• **Artigo**:
┌────────

Rani e o Sino da Divisão – Jim Anotsu

rani-capaHá uma citação atribuída a Tolstói que diz: “se quer ser universal, comece por pintar a sua aldeia”. O autor Jim Anotsu, já antigo conhecido deste blog, resolveu levar essa máxima a sério: saem as grandes cidades imaginárias, entra o sossego de uma cidade do interior cheia de histórias, lendas e causos que só os locais conhecem – cenário perfeito para ser bombardeado com a mistura de sempre de fantasia e cultura pop.

Rani é uma garota de 15 anos absolutamente comum, não fosse pela ligeira fobia social, que precisa lidar com dramas adolescentes comuns tais quais a prova de matemática de semana que vem, a seletiva das olimpíadas escolares ou quando sairá o novo disco do Nightwish (sua banda preferida junto com sua melhor amiga, Marina, com quem também divide um duo de heavy metal). Um belo dia, ao ir para escola, depara-se com um garoto esquisito, Pietro – e esse encontro desembocará na bombástica revelação de que ela é uma das últimas xamãs vivas, uma espécie em extinção graças à ação do nosso vilão malvado, que quer destruir o mundo, e só ela poderá detê-lo antes que consiga seus objetivos, precisando para isso do tal Sino da Divisão do título.

Junto com Pietro, conhece os Animais de Festa – uma facção de criaturas sobrenaturais adolescentes que gostaria apenas de curtir e ficar de boa, não fosse sua própria existência como grupo posta em risco pelos recentes acontecimentos.

Interessante é que num primeiro momento a premissa até lembra um pouco a do livro anterior do autor, A Morte É Legal: um boy meets girl e uma corrida maluca em busca de objetos que serão a chave para a destruição de um mal maior. Mas há algumas diferenças gritantes: a primeira, de clima, já que antes tínhamos um disco do Radiohead e aqui temos um do Panic!At The Disco; e se lá estavam as agruras das perdas e dos amores impossíveis, aqui estão os dias coloridos e iluminados da vida cheia de amigos.

└────────

• **Dados extraídos**:
┌────────

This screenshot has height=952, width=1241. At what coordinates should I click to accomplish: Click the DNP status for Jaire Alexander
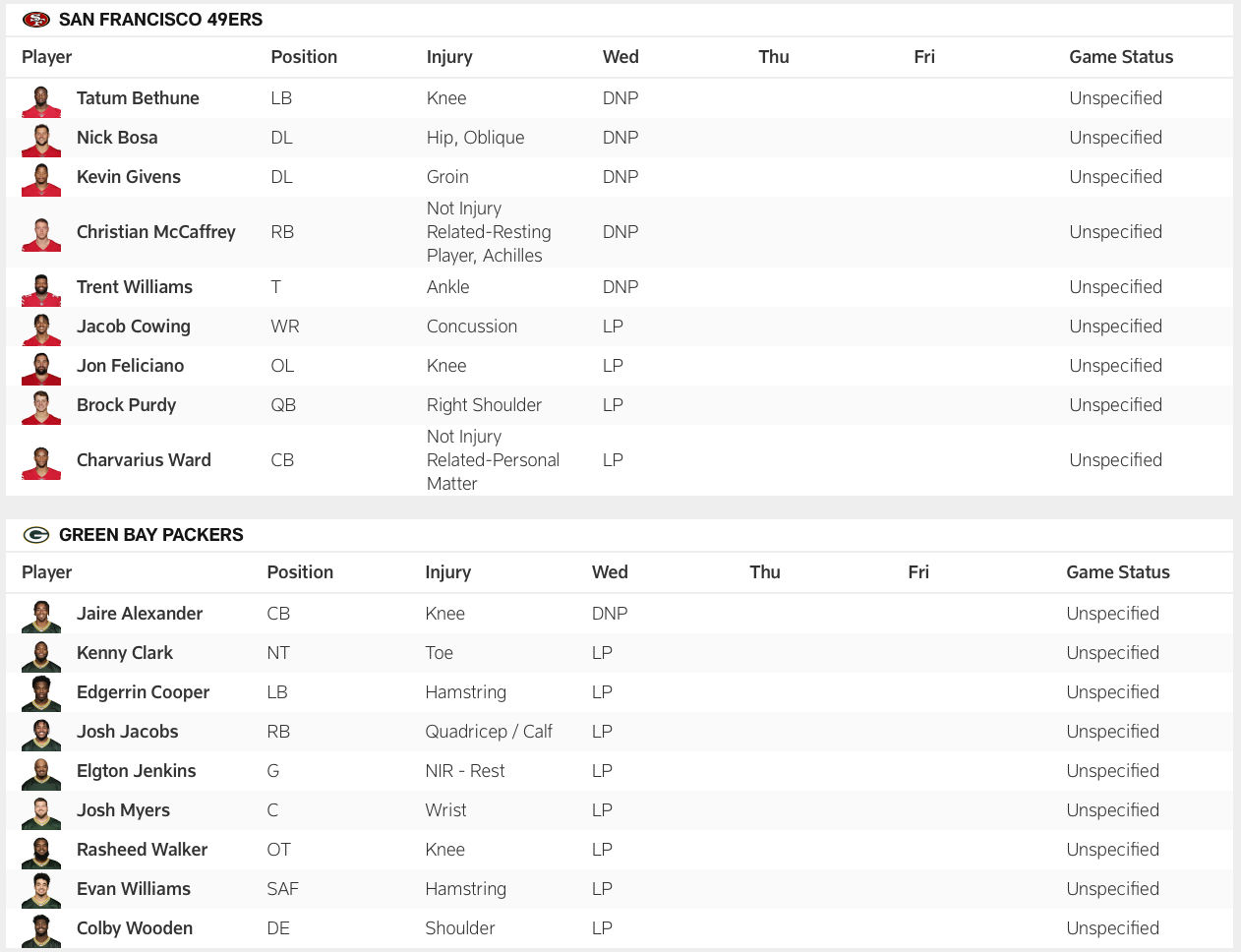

└────────
┌────────

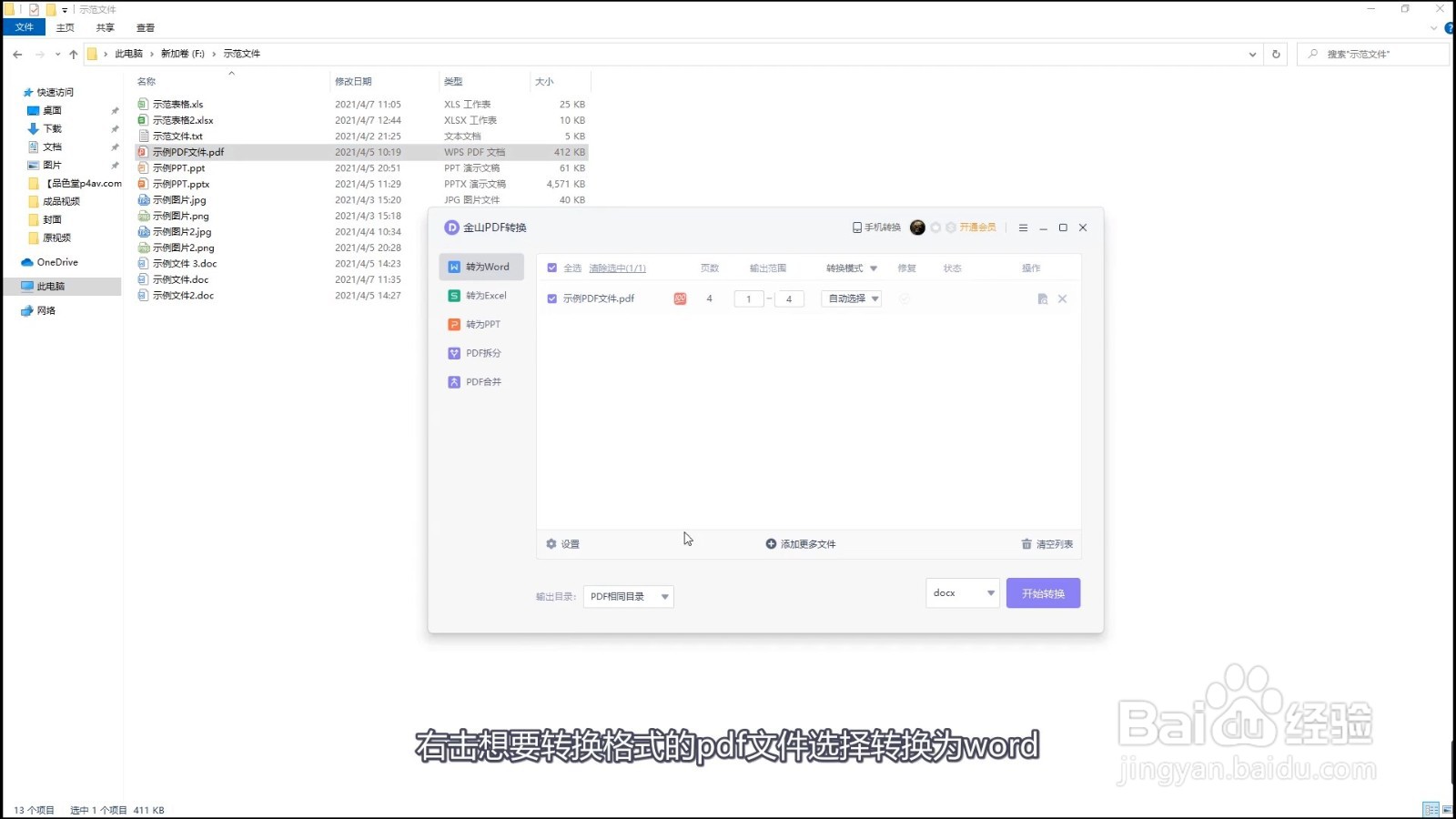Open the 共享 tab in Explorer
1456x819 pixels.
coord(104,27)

└────────

Transcreva sem alterações o trecho do artigo que se abre com as palavras "Interessante é que" e se fecha com "cheia de amigos.".

• **Resposta final**:
Interessante é que num primeiro momento a premissa até lembra um pouco a do livro anterior do autor, A Morte É Legal: um boy meets girl e uma corrida maluca em busca de objetos que serão a chave para a destruição de um mal maior. Mas há algumas diferenças gritantes: a primeira, de clima, já que antes tínhamos um disco do Radiohead e aqui temos um do Panic!At The Disco; e se lá estavam as agruras das perdas e dos amores impossíveis, aqui estão os dias coloridos e iluminados da vida cheia de amigos.